Someone had put the countdown on a display. 10 minutes to go. It was silent, but James could swear each second that ticked by was accompanied by a deafening boom, like a millennia-old grandfather clock. He sat down again and forced his eyes closed. It isn’t possible to make the sun into a supernova. It isn’t possible to make the sun into a supernova. Over and over he repeated it to himself.
He looked over at Jennifer for what may well be the last time, who was now grinding her teeth, eyes unblinking and locked on the countdown. Painfully, the last few minutes ticked by. As the timer hit zero there was a few moments of complete stillness. For a few seconds no one moved and the lack of noise made him wonder if people were even breathing.
Then, like a clap of thunder the room erupted into motion as everyone scrambled to their displays and datapads, desperate to see what data was coming in from the sun. James looked around, there didn’t seem to be much he could do to help so he stayed out of everyone’s way.
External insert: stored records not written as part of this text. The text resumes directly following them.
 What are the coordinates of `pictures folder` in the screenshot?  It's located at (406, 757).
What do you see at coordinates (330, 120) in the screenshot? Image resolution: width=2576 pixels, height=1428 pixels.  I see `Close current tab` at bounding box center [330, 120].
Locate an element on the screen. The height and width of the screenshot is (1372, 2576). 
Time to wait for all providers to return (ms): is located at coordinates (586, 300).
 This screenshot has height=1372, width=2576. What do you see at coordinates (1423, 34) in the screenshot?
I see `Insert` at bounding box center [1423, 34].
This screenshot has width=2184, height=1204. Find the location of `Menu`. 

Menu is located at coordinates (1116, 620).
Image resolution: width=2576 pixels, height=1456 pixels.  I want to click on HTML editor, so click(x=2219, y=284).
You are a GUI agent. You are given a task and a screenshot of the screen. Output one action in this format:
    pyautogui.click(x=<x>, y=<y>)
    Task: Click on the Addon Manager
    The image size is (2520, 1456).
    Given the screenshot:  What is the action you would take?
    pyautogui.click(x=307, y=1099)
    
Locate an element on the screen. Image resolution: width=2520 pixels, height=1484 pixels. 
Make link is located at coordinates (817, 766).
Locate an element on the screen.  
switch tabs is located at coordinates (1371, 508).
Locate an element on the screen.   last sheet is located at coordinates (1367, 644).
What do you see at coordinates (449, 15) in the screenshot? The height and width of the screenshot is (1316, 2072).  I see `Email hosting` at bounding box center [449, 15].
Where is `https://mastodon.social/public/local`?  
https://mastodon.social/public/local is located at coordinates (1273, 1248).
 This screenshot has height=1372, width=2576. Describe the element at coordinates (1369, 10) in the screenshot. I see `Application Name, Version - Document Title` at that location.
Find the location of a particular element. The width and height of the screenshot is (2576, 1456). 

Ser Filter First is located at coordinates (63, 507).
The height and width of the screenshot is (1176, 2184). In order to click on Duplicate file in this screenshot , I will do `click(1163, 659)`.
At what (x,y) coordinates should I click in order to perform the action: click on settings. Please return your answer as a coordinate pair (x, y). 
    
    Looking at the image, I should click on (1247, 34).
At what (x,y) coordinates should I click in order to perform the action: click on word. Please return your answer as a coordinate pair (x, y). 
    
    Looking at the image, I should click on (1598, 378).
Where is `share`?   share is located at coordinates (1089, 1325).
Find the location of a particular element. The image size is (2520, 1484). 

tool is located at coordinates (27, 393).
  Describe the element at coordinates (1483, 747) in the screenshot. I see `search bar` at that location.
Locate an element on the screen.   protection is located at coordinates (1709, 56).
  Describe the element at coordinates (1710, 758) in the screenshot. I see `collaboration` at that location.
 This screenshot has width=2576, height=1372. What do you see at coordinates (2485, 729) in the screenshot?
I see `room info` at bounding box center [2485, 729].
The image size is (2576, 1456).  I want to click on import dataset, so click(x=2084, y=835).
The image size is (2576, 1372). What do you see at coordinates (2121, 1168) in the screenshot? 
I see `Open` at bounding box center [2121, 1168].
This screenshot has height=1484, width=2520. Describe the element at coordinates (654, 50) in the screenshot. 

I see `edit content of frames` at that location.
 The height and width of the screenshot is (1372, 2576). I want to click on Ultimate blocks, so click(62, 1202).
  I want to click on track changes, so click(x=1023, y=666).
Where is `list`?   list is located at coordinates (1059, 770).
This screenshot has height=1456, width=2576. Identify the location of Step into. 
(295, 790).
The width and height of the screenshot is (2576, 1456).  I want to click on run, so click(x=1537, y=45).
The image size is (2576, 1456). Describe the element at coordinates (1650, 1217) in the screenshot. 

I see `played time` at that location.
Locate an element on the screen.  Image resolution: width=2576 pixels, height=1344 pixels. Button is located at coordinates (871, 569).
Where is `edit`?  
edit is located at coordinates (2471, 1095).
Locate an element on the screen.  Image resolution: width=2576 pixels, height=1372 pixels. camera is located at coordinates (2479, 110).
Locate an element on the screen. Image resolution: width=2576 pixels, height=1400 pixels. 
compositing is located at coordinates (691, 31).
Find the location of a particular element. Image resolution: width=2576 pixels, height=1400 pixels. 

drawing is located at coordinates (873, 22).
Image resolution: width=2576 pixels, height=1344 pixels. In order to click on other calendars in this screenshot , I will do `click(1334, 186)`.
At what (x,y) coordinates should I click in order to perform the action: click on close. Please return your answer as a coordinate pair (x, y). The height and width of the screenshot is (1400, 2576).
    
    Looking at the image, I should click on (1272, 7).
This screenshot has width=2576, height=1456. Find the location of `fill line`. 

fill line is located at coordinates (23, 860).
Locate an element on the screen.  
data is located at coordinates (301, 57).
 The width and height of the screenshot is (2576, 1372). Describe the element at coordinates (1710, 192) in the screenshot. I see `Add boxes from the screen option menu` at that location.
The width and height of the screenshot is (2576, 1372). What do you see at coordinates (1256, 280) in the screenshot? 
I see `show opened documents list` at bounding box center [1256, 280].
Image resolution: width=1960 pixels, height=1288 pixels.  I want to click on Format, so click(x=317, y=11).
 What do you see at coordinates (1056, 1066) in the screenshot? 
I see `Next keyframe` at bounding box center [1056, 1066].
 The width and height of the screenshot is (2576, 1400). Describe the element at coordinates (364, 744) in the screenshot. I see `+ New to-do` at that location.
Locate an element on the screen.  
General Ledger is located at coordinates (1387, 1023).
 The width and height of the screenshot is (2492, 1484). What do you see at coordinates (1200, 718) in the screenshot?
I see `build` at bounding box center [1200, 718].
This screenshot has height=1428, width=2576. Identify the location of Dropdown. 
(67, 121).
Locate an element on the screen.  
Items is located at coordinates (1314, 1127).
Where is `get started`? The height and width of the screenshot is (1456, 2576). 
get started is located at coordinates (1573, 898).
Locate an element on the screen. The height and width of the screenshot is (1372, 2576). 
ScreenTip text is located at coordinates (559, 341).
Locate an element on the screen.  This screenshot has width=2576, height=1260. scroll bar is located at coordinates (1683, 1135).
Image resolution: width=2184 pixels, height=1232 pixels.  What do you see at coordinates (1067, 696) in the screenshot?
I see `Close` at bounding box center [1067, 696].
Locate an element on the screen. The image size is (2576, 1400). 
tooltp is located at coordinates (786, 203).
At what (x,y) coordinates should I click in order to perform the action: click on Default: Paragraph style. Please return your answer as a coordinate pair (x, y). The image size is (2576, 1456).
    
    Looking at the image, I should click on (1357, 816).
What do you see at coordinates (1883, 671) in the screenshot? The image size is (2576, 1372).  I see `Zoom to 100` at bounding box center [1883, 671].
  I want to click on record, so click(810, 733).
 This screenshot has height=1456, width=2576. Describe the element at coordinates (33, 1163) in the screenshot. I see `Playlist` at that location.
No warning lights were going off and no radiation alarms sounding, so that must be a good sign.
In the midst of all the chaos it occurred to him that no one had actually said a word since he had posed the question nearly 43 minutes ago. He looked at his datapad and saw the sun’s energy output had stopped rising. It seemed to have peaked. The graph beeped, and the number dropped. Another beep and another drop. It dropped again.
Everyone was now watching the project leader, who was nodding at every data point in the graph, each time more enthusiastically than the last. The numbers kept dropping. They were on the lower end. It would do some damage to electronics, particularly the older ones, and there would be a lot of sunburns, but there would be no mass destruction, no death of the human race. He took a long, slow breath and swallowed.
“No, we did not.”
With almost synchronised timing everyone gathered let out a sigh of relief. Some of the team were openly crying, some laughing. James sat back, he himself had the urge to be sick. This was not how he had expected his first week to go. The project leader continued: “I’m going to go to my office, I expect I will be receiving a message from Earth in about 5 minutes. They’ll want to know what the hell just happened.”